### THINGS TO DO
• 1. Answer these about the blog post:
(a) What does the writer say they will not correct later?
(b) On what date was the entry "Everyone's Dating Everyone" posted?
(c) What two things is commitment compared to?
• 2. Repeat the blog post word for word, from "Saturday 26 November" up to and including "level of commitment.".

### SELECTED EXTRACT
Stream of Consciousness

Welcome to the controversial life of a female player. These are my confidential confessions.

This blog is a stream of consciousness. Once my hands hit the keyboard, they do not stop typing until I am done writing. So if I get distracted, I will include those distracting thoughts or end the post abruptly.

Given its nature, I will not correct any typos I find later.

Saturday 26 November 2016

Everyone's Dating Everyone

It seems that you can't swing your right fist without hitting a tinder douchebag that has already asked out yourself and two of your closest friends. I know I used to be one of those people, but I'm so sick of it. Everyone dating everyone. Commitment as antiquated as Nintendo 64 or the home phone line. Your next date a right swipe away.

Is this modern love?

No, this is modern bullshit.

Dating today is bullshit. It completely favours guys. You're not allowed to ask for commitment; you're not supposed to ask for exclusivity and you definitely don't want to look like you care. This is not a deal most girls would choose to sign up for. We do get emotional, attached. We do care. We do want some level of commitment.

I know I'm technically being hypocritical. I'm the tinder girl you went out with yesterday, that has a date with someone else tonight. And to be fair, I'm not looking for a long-term commitment. But I don't want this. I want someone to commit to the now with me. Why can't we do that for each other? Really pay attention to the person in front of you. Invest a little something. Wait a day for a text instead of swiping again. Go on a few dates without going on a date w/ a newbie in between. It makes me sort of sad to see everyone around me going on a first, or second, date all the time. It's just sort of sad, you know?

### RECORDED DATA
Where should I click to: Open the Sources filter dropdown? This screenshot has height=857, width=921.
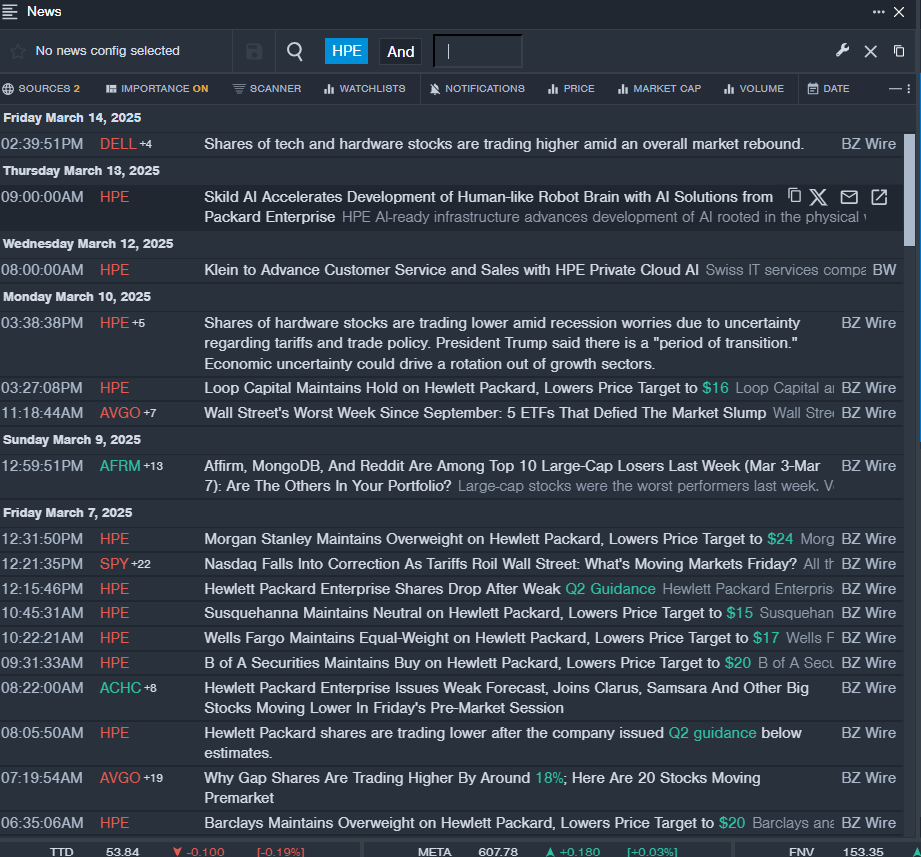[41, 89]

### SET OF ANSWERS
• 1.
(a) Any typos they find later.
(b) Saturday 26 November 2016.
(c) Nintendo 64 and the home phone line.

• 2.
Saturday 26 November 2016

Everyone's Dating Everyone

It seems that you can't swing your right fist without hitting a tinder douchebag that has already asked out yourself and two of your closest friends. I know I used to be one of those people, but I'm so sick of it. Everyone dating everyone. Commitment as antiquated as Nintendo 64 or the home phone line. Your next date a right swipe away.

Is this modern love?

No, this is modern bullshit.

Dating today is bullshit. It completely favours guys. You're not allowed to ask for commitment; you're not supposed to ask for exclusivity and you definitely don't want to look like you care. This is not a deal most girls would choose to sign up for. We do get emotional, attached. We do care. We do want some level of commitment.